STORED RECORDS start

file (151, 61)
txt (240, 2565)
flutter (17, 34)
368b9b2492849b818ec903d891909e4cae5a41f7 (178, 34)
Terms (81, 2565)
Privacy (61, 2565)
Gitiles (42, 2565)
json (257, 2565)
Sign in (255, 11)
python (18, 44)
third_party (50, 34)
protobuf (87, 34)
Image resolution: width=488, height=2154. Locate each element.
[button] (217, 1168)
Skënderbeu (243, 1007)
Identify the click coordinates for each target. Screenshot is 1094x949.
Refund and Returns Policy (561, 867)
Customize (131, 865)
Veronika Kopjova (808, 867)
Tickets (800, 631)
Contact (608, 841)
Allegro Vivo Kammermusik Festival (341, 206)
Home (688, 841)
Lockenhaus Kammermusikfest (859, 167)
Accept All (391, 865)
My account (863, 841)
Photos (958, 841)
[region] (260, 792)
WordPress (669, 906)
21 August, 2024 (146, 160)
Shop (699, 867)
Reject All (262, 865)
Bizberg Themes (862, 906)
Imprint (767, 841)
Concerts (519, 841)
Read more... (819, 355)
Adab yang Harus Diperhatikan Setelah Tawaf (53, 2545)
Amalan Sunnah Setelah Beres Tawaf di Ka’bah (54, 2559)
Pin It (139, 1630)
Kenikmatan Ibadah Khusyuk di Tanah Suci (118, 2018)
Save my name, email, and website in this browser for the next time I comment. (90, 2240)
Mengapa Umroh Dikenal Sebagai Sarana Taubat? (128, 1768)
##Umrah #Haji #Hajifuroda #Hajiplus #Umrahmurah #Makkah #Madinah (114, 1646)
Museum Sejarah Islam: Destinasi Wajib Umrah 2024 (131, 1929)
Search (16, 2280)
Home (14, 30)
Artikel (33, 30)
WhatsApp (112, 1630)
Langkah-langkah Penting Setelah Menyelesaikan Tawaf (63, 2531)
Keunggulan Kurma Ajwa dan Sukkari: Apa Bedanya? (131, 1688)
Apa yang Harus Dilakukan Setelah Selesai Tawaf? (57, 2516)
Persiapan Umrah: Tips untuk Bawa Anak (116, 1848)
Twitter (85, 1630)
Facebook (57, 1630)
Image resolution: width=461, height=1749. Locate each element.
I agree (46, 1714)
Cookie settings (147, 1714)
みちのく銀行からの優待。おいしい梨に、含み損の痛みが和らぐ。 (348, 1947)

STORED RECORDS end

AIM OF THE TASK » Rewrite the records above, changing every occurrence of "Home" to "Start" and leaving everything else as it is.

TASK RESULT »
file (151, 61)
txt (240, 2565)
flutter (17, 34)
368b9b2492849b818ec903d891909e4cae5a41f7 (178, 34)
Terms (81, 2565)
Privacy (61, 2565)
Gitiles (42, 2565)
json (257, 2565)
Sign in (255, 11)
python (18, 44)
third_party (50, 34)
protobuf (87, 34)
Image resolution: width=488, height=2154. Locate each element.
[button] (217, 1168)
Skënderbeu (243, 1007)
Identify the click coordinates for each target. Screenshot is 1094x949.
Refund and Returns Policy (561, 867)
Customize (131, 865)
Veronika Kopjova (808, 867)
Tickets (800, 631)
Contact (608, 841)
Allegro Vivo Kammermusik Festival (341, 206)
Start (688, 841)
Lockenhaus Kammermusikfest (859, 167)
Accept All (391, 865)
My account (863, 841)
Photos (958, 841)
[region] (260, 792)
WordPress (669, 906)
21 August, 2024 (146, 160)
Shop (699, 867)
Reject All (262, 865)
Bizberg Themes (862, 906)
Imprint (767, 841)
Concerts (519, 841)
Read more... (819, 355)
Adab yang Harus Diperhatikan Setelah Tawaf (53, 2545)
Amalan Sunnah Setelah Beres Tawaf di Ka’bah (54, 2559)
Pin It (139, 1630)
Kenikmatan Ibadah Khusyuk di Tanah Suci (118, 2018)
Save my name, email, and website in this browser for the next time I comment. (90, 2240)
Mengapa Umroh Dikenal Sebagai Sarana Taubat? (128, 1768)
##Umrah #Haji #Hajifuroda #Hajiplus #Umrahmurah #Makkah #Madinah (114, 1646)
Museum Sejarah Islam: Destinasi Wajib Umrah 2024 (131, 1929)
Search (16, 2280)
Start (14, 30)
Artikel (33, 30)
WhatsApp (112, 1630)
Langkah-langkah Penting Setelah Menyelesaikan Tawaf (63, 2531)
Keunggulan Kurma Ajwa dan Sukkari: Apa Bedanya? (131, 1688)
Apa yang Harus Dilakukan Setelah Selesai Tawaf? (57, 2516)
Persiapan Umrah: Tips untuk Bawa Anak (116, 1848)
Twitter (85, 1630)
Facebook (57, 1630)
Image resolution: width=461, height=1749. Locate each element.
I agree (46, 1714)
Cookie settings (147, 1714)
みちのく銀行からの優待。おいしい梨に、含み損の痛みが和らぐ。 (348, 1947)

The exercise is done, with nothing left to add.